In a struggle for supremacy, perfect moral reputations mattered less than the ability to win.

So he gave Wu Qi room to train the army.

The older Spring and Autumn model of warfare had centered much more on aristocratic chariot forces. Infantry were often levied peasants with uneven equipment and little systematic training.

Wu Qi did something more modern.

He built hardened infantry as the real core.

He drilled soldiers intensely, demanded endurance and discipline, and forged the famous Wuzu or "martial pawns of Wei," elite infantry capable of carrying heavy equipment and fighting in a more sustained way.

Just as important, Wu Qi lived harshly alongside his soldiers, which helped bind them to him.

At that point, the Wei army was no longer a loose body assembled only for temporary campaigns.

It was becoming a real Warring States military instrument.

West of the River, Wei Pressed Qin Down

Wu Qi's most important military achievement for Wei was to secure and expand control in the Xihe region, west of the river.

This frontier faced Qin. Whoever held it possessed the initiative in that direction.

Wu Qi led Wei forces there repeatedly and defeated Qin again and again. For years, Qin could not lift its head properly.

That is the meaning behind the phrase "Wei dominated Xihe."

It does not mean only that Wei beat Qin once.

It means Wei held Qin down over a sustained period.

This is worth emphasizing.

The later mighty Qin had not yet fully formed. It was still limited in the west and would not truly turn the larger game until after Shang Yang's reforms.

So the first state to make the whole Warring States field uneasy really was Wei.

Wei Did Not Only Conquer. It Governed

A state cannot dominate by fighting alone.
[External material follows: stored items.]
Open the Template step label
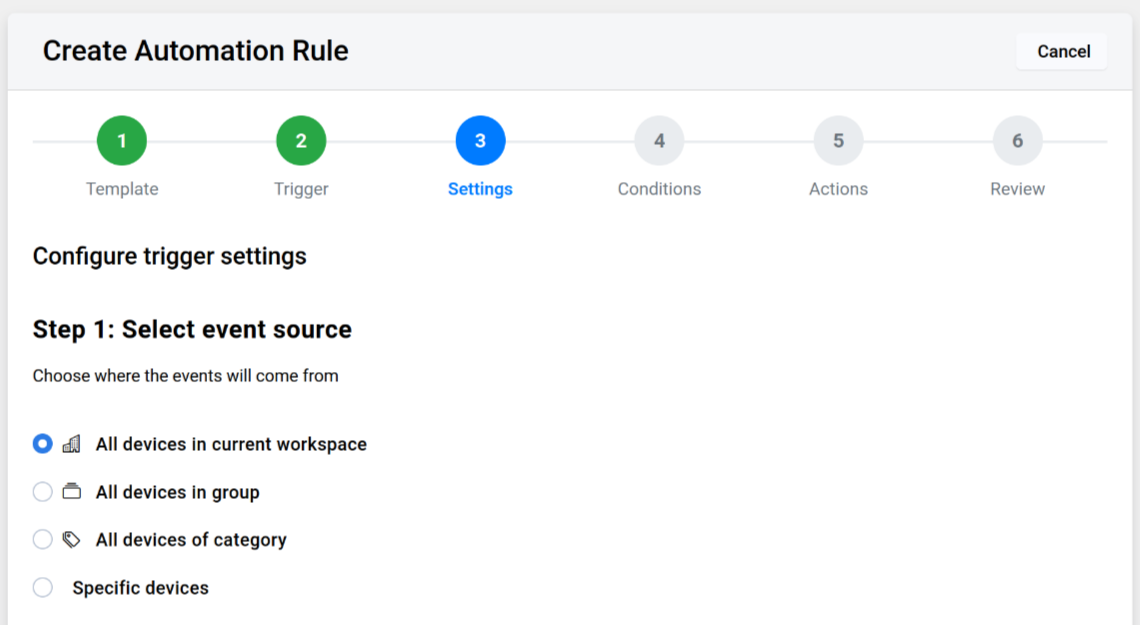Viewport: 1140px width, 625px height. pos(122,189)
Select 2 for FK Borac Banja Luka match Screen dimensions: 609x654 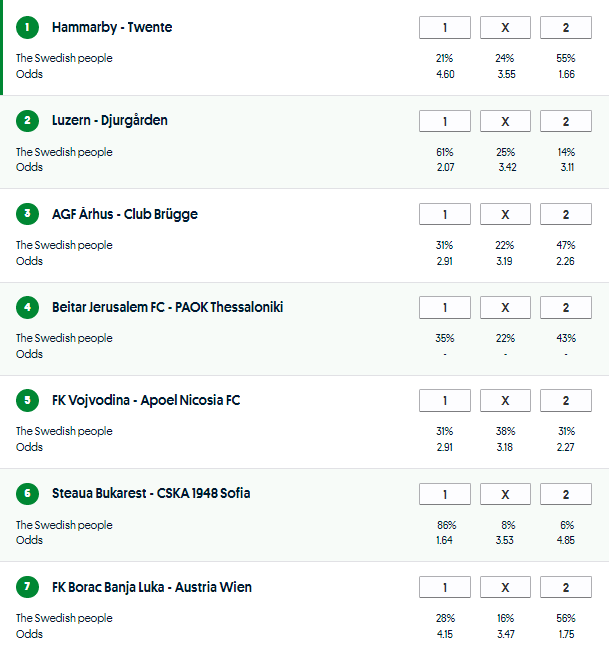point(565,587)
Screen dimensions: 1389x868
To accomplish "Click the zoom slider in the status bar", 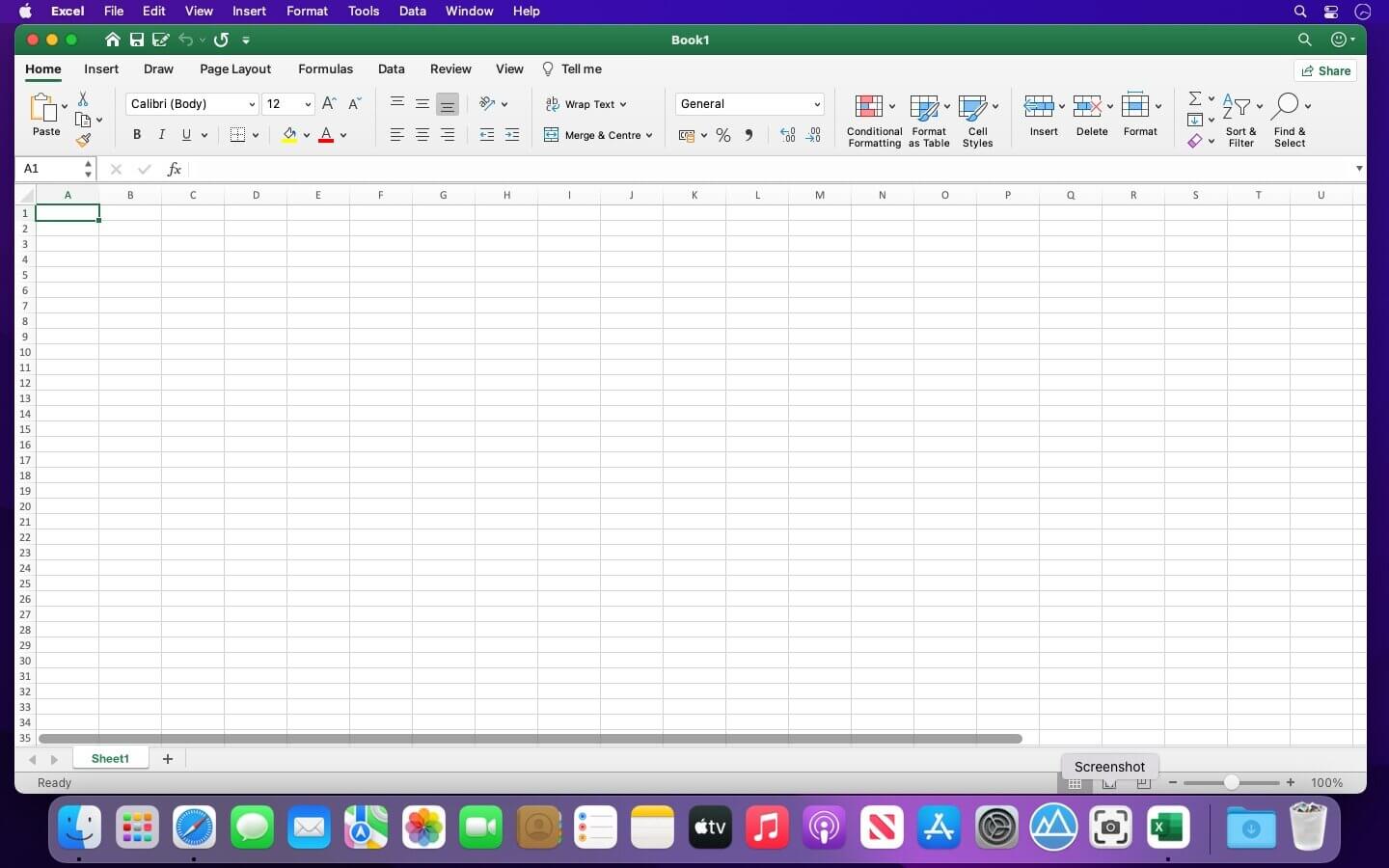I will pos(1232,783).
It must also govern what it takes.

As Wei expanded and consolidated, one important figure in local governance was Ximen Bao. In Ye, he confronted not only administrative disorder but local exploitation disguised as ritual, especially the notorious practice of "marrying maidens to the river god," which enabled local elites and shamans to extort the people.

Ximen Bao did not merely preach against it.

He destroyed the practice through decisive action and then turned to irrigation and agricultural repair so that the region could actually support life, grain, and stable rule.

This reveals one of Wei's deepest strengths.

Its rise did not depend only on one reformer or one general.

From the center to the frontier, from the battlefield to local administration, it possessed people who could each hold a vital part of the system together.

Marquis Wen's Real Greatness Was His Ability to Combine Forces

Other states also had talented men. Some also knew they needed reform, military training, and revenue.

What set Wei apart was that Marquis Wen knew how to place these forces where they were most effective and how to let them work together.

Li Kui shaped the institutions.

Wu Qi carried military strength.

Ximen Bao stabilized local rule.

And behind them stood a state with money enough to keep the whole machine moving.

That is why Wei emerged first from among the three states of former Jin and became the first truly dominant Warring States power.

Early Supremacy Also Planted the Seeds of Decline

Yet strong states are most vulnerable not when they have enemies, but when they begin to believe they will always win.

Under Marquis Wen, Wei looked tightly assembled.

After him, the harder question would be whether Wei could keep using talent with the same clarity and keep the most capable people in the places where they mattered most.

Its later decline did not come in a single night.

It came because one by one it failed to keep hold of the kinds of men who had made its rise possible.

By the time it recognized the full cost, the rivals it had once held down were already learning new methods elsewhere.